Have you ever been accused of being judgmental? The accuser usually has flung the “judgment” handle as a reflex. Teased apart, the accuser usually means to say; “Yikes, that hit a bit close to home.”
Calling people judgmental, and meaning it as an insult, is a new phenomenon. The antipathy of judgment seems to have cropped up in that organic garden which has also sprouted trophies for every player and honor student bumper stickers. Everyone is above average! Now clearly, in our most logical moments we can all agree that to be a force for good in the world you need to have judgment. I don’t think the casual bon mots of “don’t judge me!” “you’re so judgmental!” are really meant as the rallying cry of a movement. No thinking person actually would posit that humans are meant to go through life NOT processing information coming into their senses. I suspect these cries are more of the “I’m too fragile to process your opinion” ilk.
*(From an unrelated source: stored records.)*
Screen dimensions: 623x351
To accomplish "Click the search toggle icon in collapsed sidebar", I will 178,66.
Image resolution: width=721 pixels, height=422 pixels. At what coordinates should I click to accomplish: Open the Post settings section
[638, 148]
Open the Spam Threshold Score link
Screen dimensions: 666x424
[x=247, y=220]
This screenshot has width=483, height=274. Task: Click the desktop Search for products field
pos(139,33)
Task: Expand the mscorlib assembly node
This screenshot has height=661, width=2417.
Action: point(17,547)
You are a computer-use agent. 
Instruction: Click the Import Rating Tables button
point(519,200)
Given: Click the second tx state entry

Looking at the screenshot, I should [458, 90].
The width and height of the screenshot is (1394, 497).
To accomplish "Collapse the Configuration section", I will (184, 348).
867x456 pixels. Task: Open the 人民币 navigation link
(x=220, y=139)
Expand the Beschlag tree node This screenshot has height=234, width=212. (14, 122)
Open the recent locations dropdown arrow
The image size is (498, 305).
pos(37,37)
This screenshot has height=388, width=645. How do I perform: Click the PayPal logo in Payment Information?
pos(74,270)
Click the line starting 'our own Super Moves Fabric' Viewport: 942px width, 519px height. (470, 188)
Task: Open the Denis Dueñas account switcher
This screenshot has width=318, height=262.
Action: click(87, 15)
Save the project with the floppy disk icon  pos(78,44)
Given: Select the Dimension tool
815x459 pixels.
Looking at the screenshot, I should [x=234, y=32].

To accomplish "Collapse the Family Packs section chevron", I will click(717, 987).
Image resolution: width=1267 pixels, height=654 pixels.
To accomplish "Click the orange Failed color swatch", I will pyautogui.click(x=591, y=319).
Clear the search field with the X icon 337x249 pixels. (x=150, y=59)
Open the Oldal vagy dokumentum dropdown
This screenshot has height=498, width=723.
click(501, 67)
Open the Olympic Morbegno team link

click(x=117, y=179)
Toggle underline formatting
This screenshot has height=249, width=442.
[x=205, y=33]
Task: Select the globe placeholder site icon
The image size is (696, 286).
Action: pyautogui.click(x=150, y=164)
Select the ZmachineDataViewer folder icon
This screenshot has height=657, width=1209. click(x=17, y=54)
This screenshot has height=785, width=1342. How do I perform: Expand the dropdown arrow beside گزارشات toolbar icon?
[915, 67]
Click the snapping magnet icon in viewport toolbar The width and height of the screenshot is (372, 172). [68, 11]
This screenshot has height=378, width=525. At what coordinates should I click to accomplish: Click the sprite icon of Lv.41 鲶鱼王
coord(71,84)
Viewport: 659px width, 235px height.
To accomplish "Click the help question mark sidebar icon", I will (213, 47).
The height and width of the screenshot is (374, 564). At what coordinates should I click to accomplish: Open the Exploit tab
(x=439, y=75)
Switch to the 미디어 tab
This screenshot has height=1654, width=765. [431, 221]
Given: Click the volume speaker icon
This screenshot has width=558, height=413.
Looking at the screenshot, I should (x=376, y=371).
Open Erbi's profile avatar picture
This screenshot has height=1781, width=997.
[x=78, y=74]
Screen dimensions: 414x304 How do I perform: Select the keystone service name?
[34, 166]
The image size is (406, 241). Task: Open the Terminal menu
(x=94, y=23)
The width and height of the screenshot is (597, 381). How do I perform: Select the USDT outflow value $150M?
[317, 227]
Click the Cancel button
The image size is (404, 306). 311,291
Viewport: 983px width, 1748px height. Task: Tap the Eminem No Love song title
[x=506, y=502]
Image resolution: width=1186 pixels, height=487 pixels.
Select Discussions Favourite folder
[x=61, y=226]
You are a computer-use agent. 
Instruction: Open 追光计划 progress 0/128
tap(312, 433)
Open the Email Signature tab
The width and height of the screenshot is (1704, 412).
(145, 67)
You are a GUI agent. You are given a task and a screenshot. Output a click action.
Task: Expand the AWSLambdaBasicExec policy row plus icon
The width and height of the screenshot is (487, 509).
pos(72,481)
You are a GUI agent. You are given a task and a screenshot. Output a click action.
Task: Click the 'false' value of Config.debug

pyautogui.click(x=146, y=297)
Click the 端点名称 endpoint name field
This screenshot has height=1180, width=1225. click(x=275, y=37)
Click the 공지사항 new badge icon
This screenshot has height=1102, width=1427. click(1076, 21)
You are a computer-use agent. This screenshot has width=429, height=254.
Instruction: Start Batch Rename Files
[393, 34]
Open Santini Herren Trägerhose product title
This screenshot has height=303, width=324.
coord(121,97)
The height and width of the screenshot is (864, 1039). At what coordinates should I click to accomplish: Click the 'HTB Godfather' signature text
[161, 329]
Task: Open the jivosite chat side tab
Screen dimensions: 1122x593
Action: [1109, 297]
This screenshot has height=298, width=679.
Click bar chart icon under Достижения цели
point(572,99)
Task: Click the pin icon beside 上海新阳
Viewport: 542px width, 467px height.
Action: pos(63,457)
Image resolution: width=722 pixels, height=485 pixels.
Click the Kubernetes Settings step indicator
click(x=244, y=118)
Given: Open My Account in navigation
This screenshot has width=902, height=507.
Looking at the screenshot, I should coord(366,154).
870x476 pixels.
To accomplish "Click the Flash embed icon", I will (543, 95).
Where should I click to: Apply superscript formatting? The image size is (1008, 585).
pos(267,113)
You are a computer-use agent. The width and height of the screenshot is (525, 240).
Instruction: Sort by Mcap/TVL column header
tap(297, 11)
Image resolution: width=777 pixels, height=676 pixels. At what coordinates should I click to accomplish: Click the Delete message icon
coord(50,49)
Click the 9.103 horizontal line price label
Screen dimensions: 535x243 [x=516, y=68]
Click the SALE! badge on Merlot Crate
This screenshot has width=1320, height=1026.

What’s stunning about this development is that it seems to have happened during the cruelest of trends in entertainment and media. How many television and radio shows, have ridicule as their raison d’etre? How many magazine and newspaper articles are at their core, simply picking on people. A governor’s weight is made fun of in the news cycle! And lo, what the internet has wrought. Websites dedicated to the fine art of snark. Quasi-anonymous (they need to use catchy handles, so you know whom to consider pithy) posters, take an obvious glee in simply maligning others. They are like an uncontrolled infection, leaping from opportunity to opportunity. Few people, excluding shock jocks and cable news pundits, would ever spew the venom they do.
We, the spectator, are not much better. We watch, with glee; the accidents, the vulgar child-killer trials, the reality shows, the talk shows. It is our appetite for some bastardized form of schadenfreude that drives us to “Addiction” “Intervention” “Hoarding.” We watch these shows because they are the ultimate judgment. “You there on the television, you are not normal.” We have a voracious appetite for ridicule when it serves our purposes. But when judgment is not for entertainment purposes? Or not cruel, but instead, instructive? That’s just too harsh.
Truth is, critique is only welcome if it is in the abstract (film, theatre, television, restaurant reviews) or about others. But in real life? All finger paintings are works of genius.